=== Begin Enclosure ===

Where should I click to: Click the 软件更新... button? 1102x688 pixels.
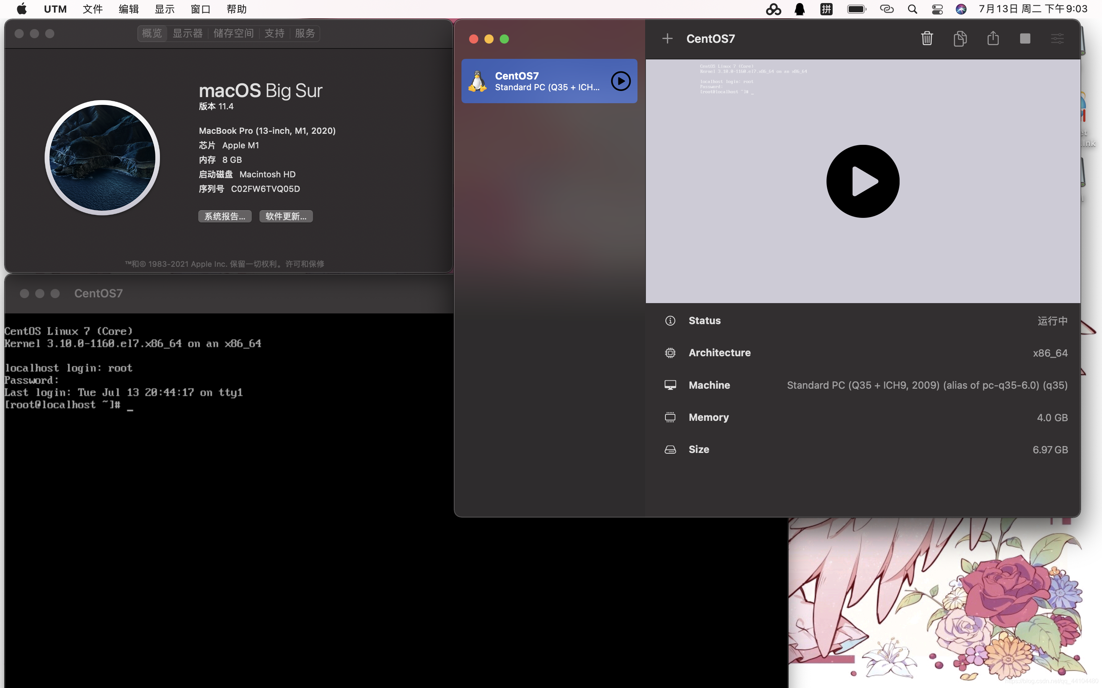click(286, 217)
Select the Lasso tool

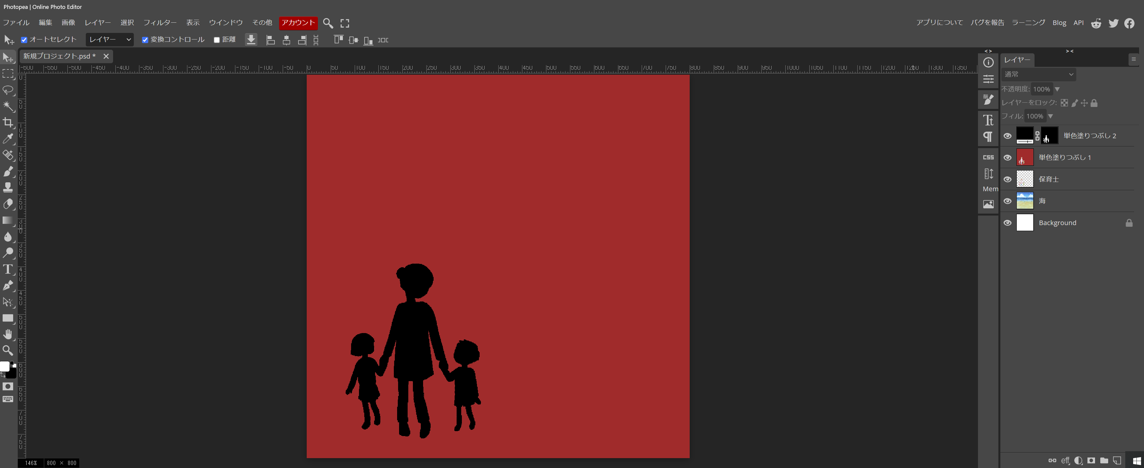click(8, 90)
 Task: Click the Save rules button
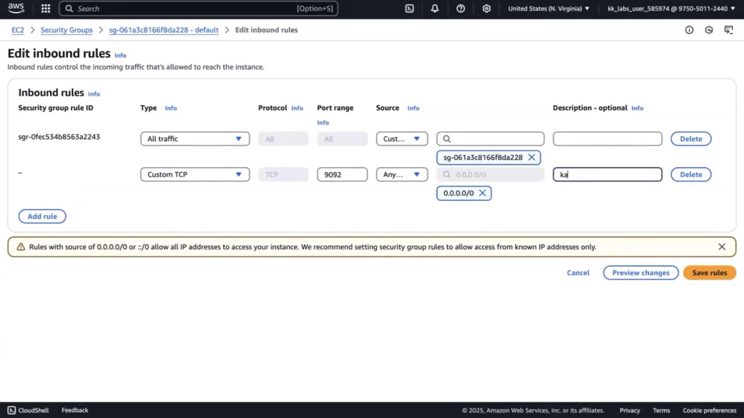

=== End Enclosure ===

> _DESCRIPTION OF THE TASK_
In the data above, the line containing "Select the Lasso tool" and all lines after it are to be reproduced exactly, leaving out the pictures.

> _ANSWER SPACE_
Select the Lasso tool

click(8, 90)
 Task: Click the Save rules button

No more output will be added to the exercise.